The aim of this study was to examine the in vitro potency of the SD combination on a collection of previously characterized, non-duplicate isolates of CRAB from Greece harboring acquired β-lactamases.

Materials And Methods

Bacterial Strains

The study included 190 non-repetitive CRAB isolates recovered during 2015 from 11 geographically distinct tertiary hospitals, located throughout Greece and selected during a previous nationwide study randomly from a collection of 2,500 A. baumannii isolates. The clinical samples included blood, bronchial aspirates, urine, superficial or deep tissue wounds, peritoneal and pleural effusions, cerebrospinal fluids and intra-abdominal secretions. All isolates were previously characterized and confirmed to be A. baumannii by PCR/sequencing for the intrinsic bla OXA-51-like gene (Pournaras et al., 2017). In particular, clonality was tested by a scheme based on two multiplex PCRs, that selectively amplified alleles of the ompA, csuE and bla OXA-51-like (Turton et al., 2007; Giannouli et al., 2010) and single-locus bla OXA-51-like sequence-based typing (SBT) (Pournaras et al., 2014). The SBT assigned 153 isolates (80.5%) to IC2, 36 isolates to IC1 (18.9%) and 1 isolate to G6 (0.5%). Of the 153 IC2 isolates, all had bla OXA-23-like and three had both bla OXA-23-like and bla OXA-58-like. As far as IC1 clone, 34 isolates (94.5%) had bla OXA-23-like and two (5.5%) had bla OXA-58-like. As for the β-lactamases carried by the study isolates, the bla OXA-23-like gene was identified in 187 isolates (98.4%), bla OXA-23-like together with bla OXA-58-like in three (1.6%), bla OXA-58-like in two (1.0%) and bla OXA-40-like in one isolate (0.5%).

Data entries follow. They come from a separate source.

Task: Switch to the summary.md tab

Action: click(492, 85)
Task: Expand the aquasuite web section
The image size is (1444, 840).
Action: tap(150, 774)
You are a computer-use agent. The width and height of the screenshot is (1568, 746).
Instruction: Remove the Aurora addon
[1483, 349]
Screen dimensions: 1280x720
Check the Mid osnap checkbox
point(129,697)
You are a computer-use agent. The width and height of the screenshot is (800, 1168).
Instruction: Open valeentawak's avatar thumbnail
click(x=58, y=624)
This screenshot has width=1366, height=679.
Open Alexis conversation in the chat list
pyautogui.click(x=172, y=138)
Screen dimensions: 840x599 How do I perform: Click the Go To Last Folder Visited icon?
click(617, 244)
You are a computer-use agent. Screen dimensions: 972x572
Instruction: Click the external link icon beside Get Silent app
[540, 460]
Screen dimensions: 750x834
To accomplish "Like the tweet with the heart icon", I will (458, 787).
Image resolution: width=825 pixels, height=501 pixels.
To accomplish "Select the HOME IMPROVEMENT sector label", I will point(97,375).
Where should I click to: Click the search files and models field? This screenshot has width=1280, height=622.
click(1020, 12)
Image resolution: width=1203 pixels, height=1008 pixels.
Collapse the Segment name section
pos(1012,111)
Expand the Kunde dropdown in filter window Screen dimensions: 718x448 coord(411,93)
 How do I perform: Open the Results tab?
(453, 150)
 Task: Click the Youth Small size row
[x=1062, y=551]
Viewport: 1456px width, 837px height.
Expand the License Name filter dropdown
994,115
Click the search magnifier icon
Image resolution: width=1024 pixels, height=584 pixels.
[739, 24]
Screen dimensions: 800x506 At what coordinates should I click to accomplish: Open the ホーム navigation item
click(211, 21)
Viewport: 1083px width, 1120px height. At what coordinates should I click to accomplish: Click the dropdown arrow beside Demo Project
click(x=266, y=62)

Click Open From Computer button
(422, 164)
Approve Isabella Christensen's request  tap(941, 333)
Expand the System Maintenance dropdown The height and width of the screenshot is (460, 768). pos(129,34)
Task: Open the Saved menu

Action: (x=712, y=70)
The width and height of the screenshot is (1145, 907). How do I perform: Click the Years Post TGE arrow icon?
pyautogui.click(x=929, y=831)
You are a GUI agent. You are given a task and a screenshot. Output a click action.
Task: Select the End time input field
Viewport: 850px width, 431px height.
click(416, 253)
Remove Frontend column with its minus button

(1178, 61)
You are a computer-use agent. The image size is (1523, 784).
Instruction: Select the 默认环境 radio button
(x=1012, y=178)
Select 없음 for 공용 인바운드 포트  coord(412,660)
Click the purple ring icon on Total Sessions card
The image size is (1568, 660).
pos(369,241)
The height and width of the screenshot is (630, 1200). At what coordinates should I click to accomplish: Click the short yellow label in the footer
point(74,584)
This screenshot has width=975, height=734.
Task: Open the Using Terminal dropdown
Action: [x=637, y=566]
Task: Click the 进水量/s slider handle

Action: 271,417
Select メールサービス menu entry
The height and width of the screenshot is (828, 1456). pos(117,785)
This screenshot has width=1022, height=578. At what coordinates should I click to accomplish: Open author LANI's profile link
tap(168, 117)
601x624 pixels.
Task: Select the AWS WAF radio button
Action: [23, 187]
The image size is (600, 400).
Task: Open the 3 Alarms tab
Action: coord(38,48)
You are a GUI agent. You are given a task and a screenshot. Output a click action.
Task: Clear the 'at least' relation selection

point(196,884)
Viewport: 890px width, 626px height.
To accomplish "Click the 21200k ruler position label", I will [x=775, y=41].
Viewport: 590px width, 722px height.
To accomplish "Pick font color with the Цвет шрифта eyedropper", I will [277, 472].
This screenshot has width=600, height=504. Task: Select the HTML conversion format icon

Antimicrobial Susceptibility

Antimicrobial susceptibility was determined using broth microdilution in freshly prepared cation-adjusted Mueller–Hinton broth (CAMHB) following CLSI recommendations (CLSI, 2018; CLSI, 2019). Pre-manufactured, frozen 96-well plates containing 50 μL of 2x antimicrobial drug concentrations were supplied by Entasis Therapeutics. The 190 CRAB isolates were tested against SUL, amikacin (AMK), minocycline (MIN), imipenem (IMP), meropenem (MER), colistin (COL), SD and IMP combined with SD (SID). The concentration ranges tested in 2-fold dilutions were for SUL, 0.06 to 64 µg/ml; SD [durlobactam (DUR) fixed at 4 µg/ml], 0.06/4 to 64/4 µg/ml; SID (1/1/2 ratio), 0.06/0.06/0.12 to 64/64/128; AMK, 0.12 to 128 µg/ml; COL, 0.06 to 64 µg/ml; IMP, 0.06 to 64 µg/ml; MER, 0.06 to 64 µg/ml; and MIN, 0.03 to 32 µg/ml. The combination of SUL, IMP and DUR was tested in a fixed 1:1:2 ratio titrated in 2-fold dilutions. MICs were interpreted according to CLSI guidelines and susceptibilities were determined using CLSI breakpoints, where applicable. Each experiment included testing of CLSI-approved quality control organisms NCTC 13304 (A. baumannii), ATCC 25922 (Escherichia coli) and ATCC 27853 (Pseudomonas aeruginosa). The minimal inhibitory concentration (MIC) of each antibiotic was determined by visual inspection for each strain after incubation for 20 hours at 35°C.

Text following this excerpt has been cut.